Thank you STJ for your posts today.
STJ, we only know what we know, and an abusive relationship has so many factors and variables. The only reason that I finally connected the abusive dots was observing how my eldest son was acting-out and how his father refused to make him accountable. We were all just being warehoused until the exspath wanted some amusement.
Louise, as for the second exspath and recovering any of what he’s taken, the answer is, “No.” In “no-fault divorce,” there are NO punitive damages awarded. It is strictly about division of assets. And, seeing as how he managed to either take or destroy (foreclosure, vehicular repossession) all joint assets, this trial is about nothing more than alimony: how much, for how long. And, that’s IT.
No, I will never recover one slim dime of what he’s taken. And, he will never face any more of a consequence than having to pay out alimony. For a man who makes the healthy income that he does, he’s whining about THAT.
Educating others is the best that I can do, at this point. Although there are people that need a good, strong “warning” about spaths, doing that would only cleave them closer, still, to the disordered. So….general terms and general references.
Brightest blessings
Louise.
Thanks so much for listening and responding.I don’t feel like a victim anymore but rather a survivor that needs to put it out there what I experienced.
To get it out of my head.
Truth
I don’t know if your living conditions have gotten better as I hardly hear you talk about them now, but I do hope so. You were in my prayers as I don’t know what I would have done if I didn’t have my home.
Surviving the aftermath and what you endured afterwards was a heroic feat.
I take my hat off to you.
Take care
xxx
Truthy, you are in my prayers as well. I hope you finally get some resolution. And I hope he ACTUALLY PAYS, that’s another part of the problem YOU get a JUDGMENT but the court doesn’t enforce it, YOU have to. So they don’t pay. I hope yours at least pays if you do get a judgment, but whatever happens it is at an END and that ENDING is a closure…as close as you will get to one any way. You may find that very much a relief.
Truthy if I ever get my hands on your expath… (justice fantasies involving some face slapping). They are sub-human, we aren’t , so no matter, we are better off than them, broke or not, hot water or not, bedwetting or not (sorry it felt a relief to admit that earlier so did it again) Thank you from my heart for your guidance warmth humour and eloquence truthy, I’m so grateful to you x
STJ,
it shows how manipulative your exspath was to use counseling as part of his facade.

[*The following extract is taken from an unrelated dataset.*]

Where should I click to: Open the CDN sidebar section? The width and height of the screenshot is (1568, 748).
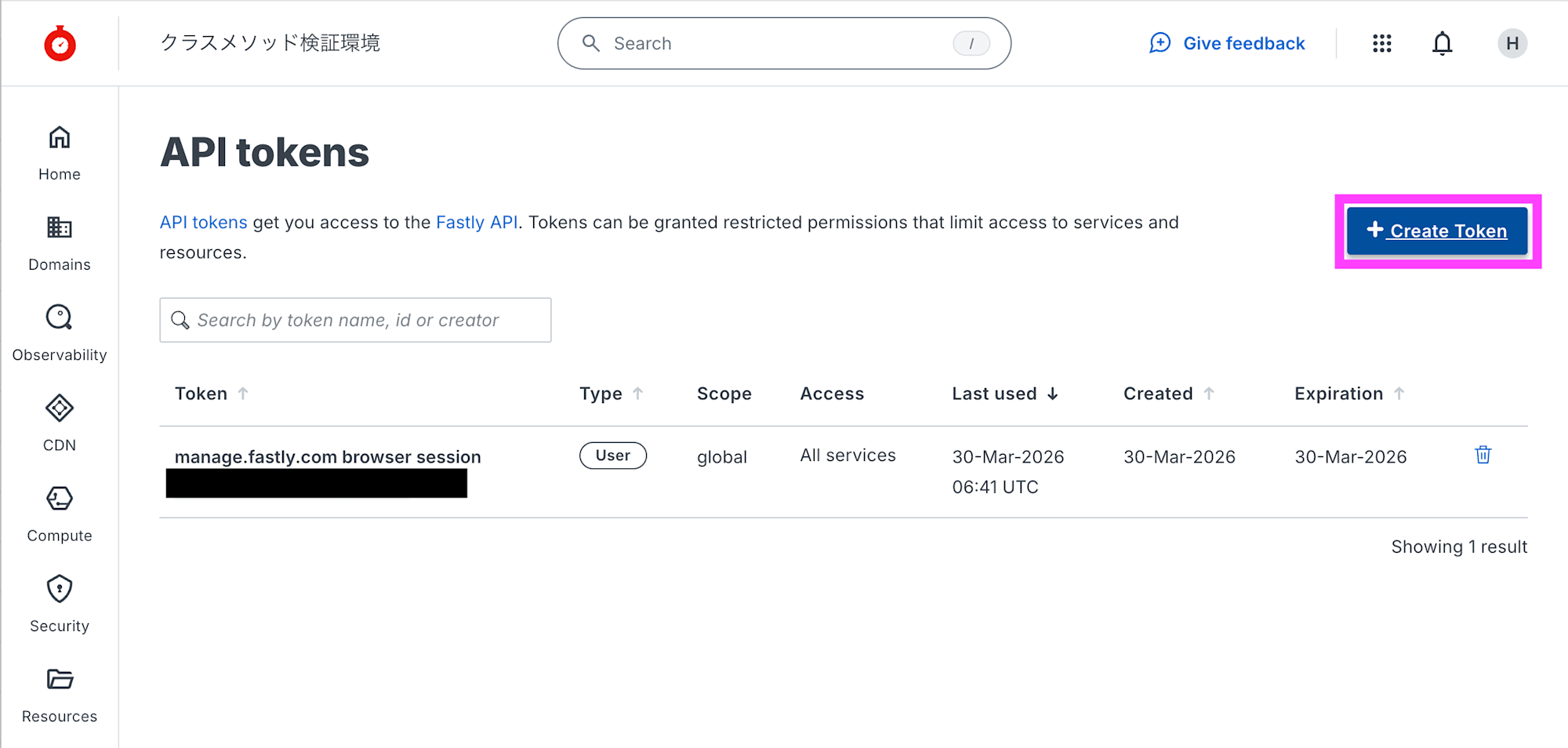[60, 423]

You had suffered 15 years of abuse so in order to get back in your good graces, he had to have some “story” or “explanation” for his sudden redemption and counseling was something you could believe in. He milked that for 6 more years.
It’s such a relief that your children weren’t damaged.
In hindsight, there were many clues that my exspath was a pedophile too, but as Truthy said, “You only know what you know.” Since spaths are not something we were told about, how the heck would we know?